### [Work order]
Please return every line in the following data that includes the string "video".

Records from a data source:
*** Begin section ***

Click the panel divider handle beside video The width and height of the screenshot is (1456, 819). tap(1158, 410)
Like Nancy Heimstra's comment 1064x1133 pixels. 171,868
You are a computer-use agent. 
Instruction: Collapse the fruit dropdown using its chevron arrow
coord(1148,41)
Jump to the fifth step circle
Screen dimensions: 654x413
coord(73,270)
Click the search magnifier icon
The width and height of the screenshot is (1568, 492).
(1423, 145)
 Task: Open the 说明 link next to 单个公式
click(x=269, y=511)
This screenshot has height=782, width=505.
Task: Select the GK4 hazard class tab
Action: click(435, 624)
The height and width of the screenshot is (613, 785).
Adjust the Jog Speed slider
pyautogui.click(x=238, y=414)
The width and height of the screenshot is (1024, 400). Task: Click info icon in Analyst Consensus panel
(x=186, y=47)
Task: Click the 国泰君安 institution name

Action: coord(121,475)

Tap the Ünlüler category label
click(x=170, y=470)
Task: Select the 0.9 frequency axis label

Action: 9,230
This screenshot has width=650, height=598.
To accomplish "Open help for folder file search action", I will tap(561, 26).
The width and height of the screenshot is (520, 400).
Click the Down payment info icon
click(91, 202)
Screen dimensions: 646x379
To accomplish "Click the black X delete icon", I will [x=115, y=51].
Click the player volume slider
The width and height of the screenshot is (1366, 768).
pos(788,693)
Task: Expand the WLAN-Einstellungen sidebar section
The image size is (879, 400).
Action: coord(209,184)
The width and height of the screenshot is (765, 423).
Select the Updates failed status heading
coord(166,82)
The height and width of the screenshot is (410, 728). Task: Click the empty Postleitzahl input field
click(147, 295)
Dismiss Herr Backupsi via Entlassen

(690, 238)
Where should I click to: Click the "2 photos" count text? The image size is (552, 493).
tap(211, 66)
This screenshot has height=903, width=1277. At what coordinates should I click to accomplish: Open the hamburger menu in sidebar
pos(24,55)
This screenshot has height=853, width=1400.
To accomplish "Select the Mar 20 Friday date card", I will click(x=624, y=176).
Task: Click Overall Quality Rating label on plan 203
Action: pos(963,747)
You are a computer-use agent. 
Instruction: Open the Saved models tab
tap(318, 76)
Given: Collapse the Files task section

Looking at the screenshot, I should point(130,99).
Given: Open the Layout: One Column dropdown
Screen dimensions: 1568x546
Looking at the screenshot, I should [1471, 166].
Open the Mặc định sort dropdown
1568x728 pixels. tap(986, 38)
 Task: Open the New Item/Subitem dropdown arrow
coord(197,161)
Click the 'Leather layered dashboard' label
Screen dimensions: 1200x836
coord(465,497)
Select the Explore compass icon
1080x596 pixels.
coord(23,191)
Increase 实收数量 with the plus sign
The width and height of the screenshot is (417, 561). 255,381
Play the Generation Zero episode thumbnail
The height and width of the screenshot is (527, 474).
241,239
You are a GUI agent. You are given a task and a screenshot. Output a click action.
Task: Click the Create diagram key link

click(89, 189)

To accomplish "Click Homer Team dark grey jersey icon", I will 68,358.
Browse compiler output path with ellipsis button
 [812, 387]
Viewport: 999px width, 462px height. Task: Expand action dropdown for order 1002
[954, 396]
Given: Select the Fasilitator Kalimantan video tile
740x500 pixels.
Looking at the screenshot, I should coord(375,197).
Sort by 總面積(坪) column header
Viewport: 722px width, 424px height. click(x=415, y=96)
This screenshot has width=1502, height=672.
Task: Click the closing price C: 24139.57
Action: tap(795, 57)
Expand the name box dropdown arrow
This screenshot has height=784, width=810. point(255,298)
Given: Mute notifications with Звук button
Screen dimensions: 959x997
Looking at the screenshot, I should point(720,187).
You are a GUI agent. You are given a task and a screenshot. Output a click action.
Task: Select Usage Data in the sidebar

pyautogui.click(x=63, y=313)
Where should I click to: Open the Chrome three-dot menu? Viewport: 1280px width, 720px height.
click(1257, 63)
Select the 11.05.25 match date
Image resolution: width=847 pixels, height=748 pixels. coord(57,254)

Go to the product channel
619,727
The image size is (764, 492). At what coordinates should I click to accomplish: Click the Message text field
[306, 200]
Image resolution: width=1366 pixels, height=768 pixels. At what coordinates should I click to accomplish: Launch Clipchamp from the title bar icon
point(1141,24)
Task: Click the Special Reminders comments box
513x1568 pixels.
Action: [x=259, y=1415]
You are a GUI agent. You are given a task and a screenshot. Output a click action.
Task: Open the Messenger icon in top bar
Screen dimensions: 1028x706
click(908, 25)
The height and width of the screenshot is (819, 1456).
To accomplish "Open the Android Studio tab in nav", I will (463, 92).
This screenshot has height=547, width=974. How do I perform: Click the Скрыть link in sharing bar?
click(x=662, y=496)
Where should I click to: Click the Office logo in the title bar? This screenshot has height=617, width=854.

*** End section ***

### [Solution for this task]
Click the panel divider handle beside video The width and height of the screenshot is (1456, 819). tap(1158, 410)
Given: Select the Fasilitator Kalimantan video tile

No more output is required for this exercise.